丸みを帯びたドーム形状が、古典的な雰囲気を高める

文字盤の装飾やインデックス、針などは、“古典顔”を表現するうえで重要な要素であることはお気づきだろう。これに加えて、もうひとつ、古典顔を表現するために多用されるのが、“ドーム形風防”である。
正面から見ただけでは気付きにくいが、現代のフラットな風防に対して、丸みを帯びたその形状がフェイスに柔らかな印象を与えると同時に、アンティーク感も演出しているのだ。
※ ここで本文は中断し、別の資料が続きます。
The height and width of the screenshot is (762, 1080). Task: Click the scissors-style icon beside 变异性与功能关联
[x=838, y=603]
実はかつての腕時計がドーム形風防を採用していたのには、ちゃんとした理由があった。“加工の手間をかけて高級感を演出するため”というのがそのひとつだ。かつての腕時計はいま以上に高級品であったため、パーツ一つひとつにまで手間とコストをかけ、価格にふさわしい外装を与えていたというわけである。
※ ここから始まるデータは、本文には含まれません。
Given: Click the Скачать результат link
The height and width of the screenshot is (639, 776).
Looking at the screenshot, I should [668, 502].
また、それとは別に、強度上の問題からフラットにするのは難しかったという理由もある。
いまでは加工技術の発達によりサファイアクリスタル(ダイヤモンドに次ぐ硬度を備えた高級素材)やクリスタルガラス(ミネラルガラスに特殊処理を施して強度を高めたもの)を風防の素材に採用するのが一般的だが、ドーム風防が全盛期だった1940年〜50年代は、まだ普及しておらず、高級ブランドでもプラスチック(アクリル)を風防に採用するのが一般的。プラスチックは衝撃に対する耐性や強度が低いため、厚みを持たせて強度を高めたのだ。
独特のこんもりとしたフォルムは強度を高めるために生み出された実用のための造形なのだが、現在はアンティークテイストを醸すフォルムがデザインのポイントとなり、時計デザインのひとつとして多くのモデルに採用されるようになっている。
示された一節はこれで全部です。